Below are entries. Reproduce exactly the lines between the line holding "You are a computer-use" and the line holding "Instruction: Open the More options menu", inclusive, and only those.

* **Data records**
────────────────────────────────────────
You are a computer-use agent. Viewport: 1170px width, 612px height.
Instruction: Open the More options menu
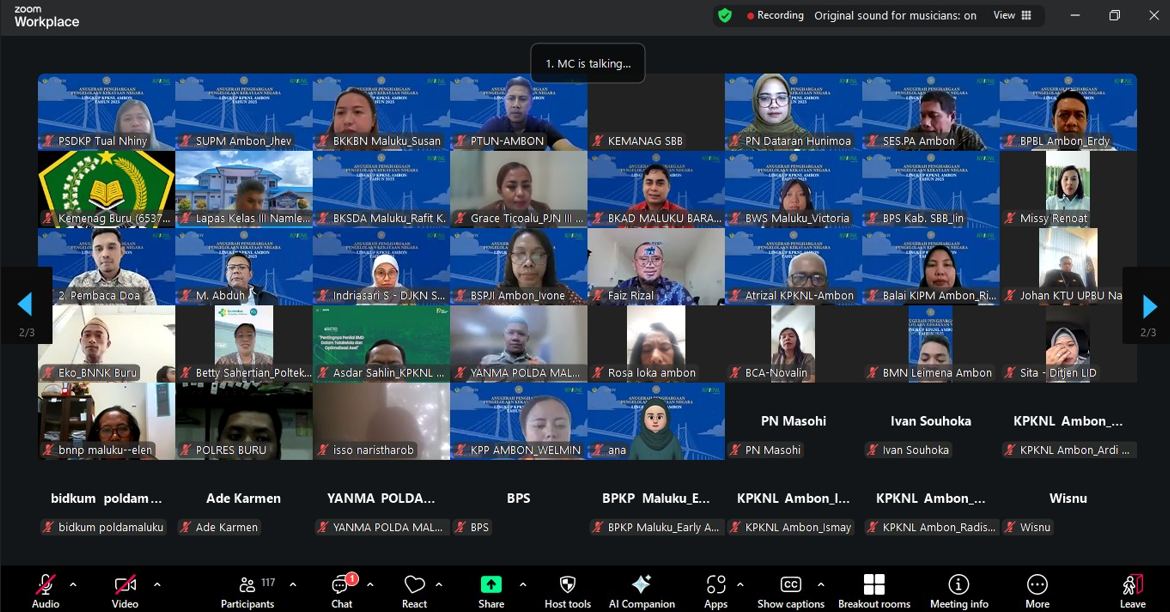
────────────────────────────────────────
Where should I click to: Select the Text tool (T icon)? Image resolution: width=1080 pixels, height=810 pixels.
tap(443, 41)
────────────────────────────────────────
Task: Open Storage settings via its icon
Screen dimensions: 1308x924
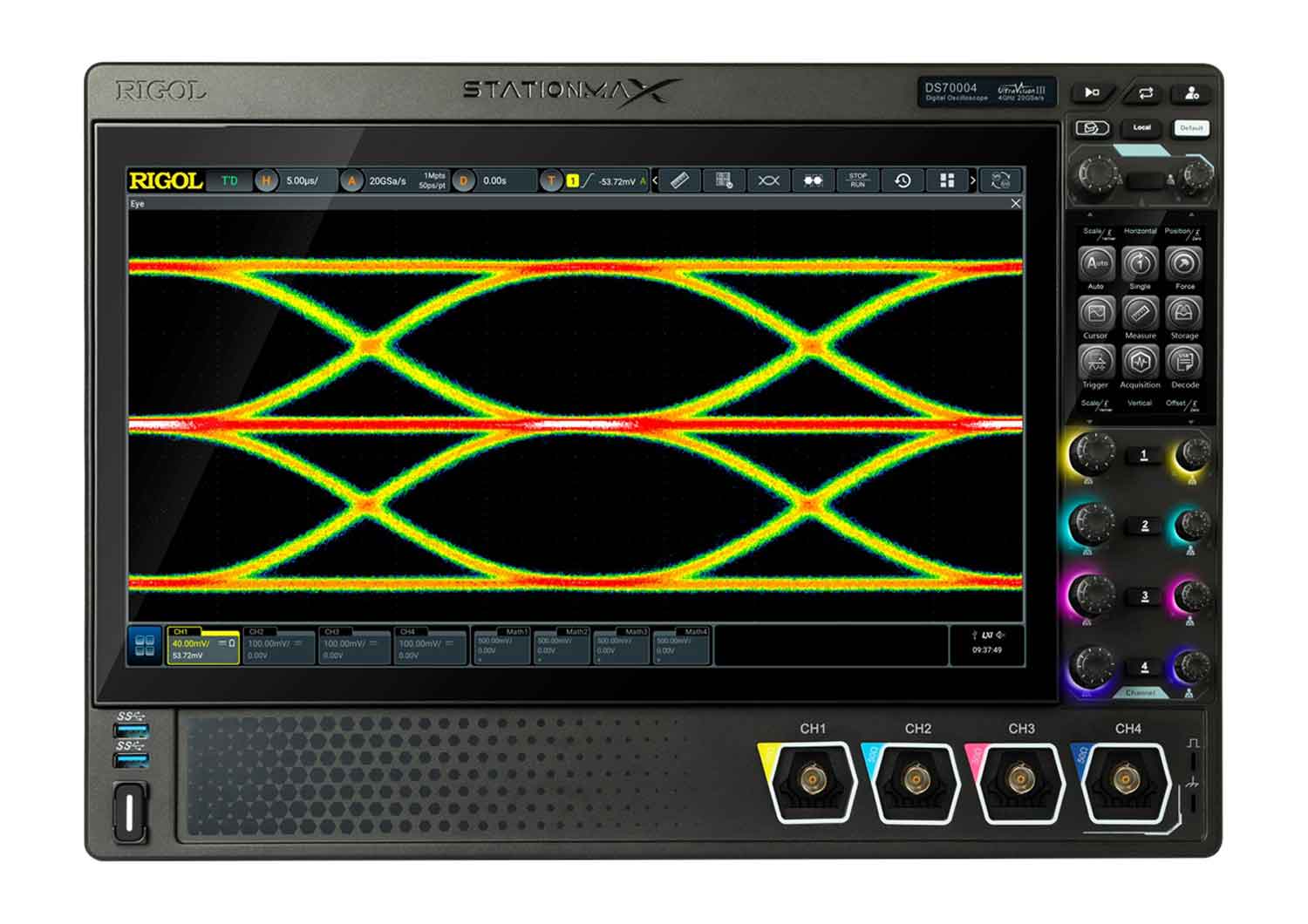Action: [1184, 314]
────────────────────────────────────────
* **Response below**
You are a computer-use agent. Viewport: 1170px width, 612px height.
Instruction: Open the More options menu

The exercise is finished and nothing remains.